Dr. Jenson reports no financial relationships relevant to this field of study.
Synopsis: A randomized, non-inferiority study of 12 weeks of antibiotic therapy (clarithromycin and rifabutin) versus observation only of non-tuberculous mycobacterial cervical lymphadenitis in children found no significant differences in median healing time (36 weeks versus 40 weeks, respectively).
Source: Lindeboom JA. Conservative wait-and-see therapy versus antibiotic treatment for nontuberculous mycobacterial cervicofacial lymphadenitis in children. Clin Infect Dis. 2011;52:180-184.

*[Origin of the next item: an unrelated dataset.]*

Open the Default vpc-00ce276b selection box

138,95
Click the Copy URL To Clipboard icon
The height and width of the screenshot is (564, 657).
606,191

A randomized study was conducted from january 2005 to December 2007 in Amsterdam, among 50 immunocompetent children 14-114 months of age (median age, 35 months) with culture- or PCR-confirmed non-tuberculous mycobacterial cervicofacial lymphadenitis. All children had erythematous, fluctuating lymphadenitis. Cultures were positive for 70% of children, and PCR results were positive for the remaining 30%. Mycobacterium avium (70%) and Mycobacterium haemophilum (24%) were the predominant mycobacterial species. Children were randomized to receive either a 12-week course of clarithromycin (15 mg/kg in 2 divided doses daily) plus rifabutin (5 mg/kg once daily) or observation only.
The median time to resolution of disease in the antibiotic group was 36 weeks (range, 20-64 weeks; IQR, 20-52 weeks) compared to 40 weeks (range, 20-68 weeks; IQR 31-47 weeks) for the observation group (p = 0.38, Mann-Whitney U test). In-vitro testing of isolates showed 91% susceptibility to clarithromycin and 94% susceptibility to rifabutin. Adverse effects of antibiotic therapy included abdominal pain (28%, occurring within 2 weeks), fever (60%, occurring within 2 weeks), and reversible extrinsic tooth discoloration (64%) that required treatment by a dental hygienist.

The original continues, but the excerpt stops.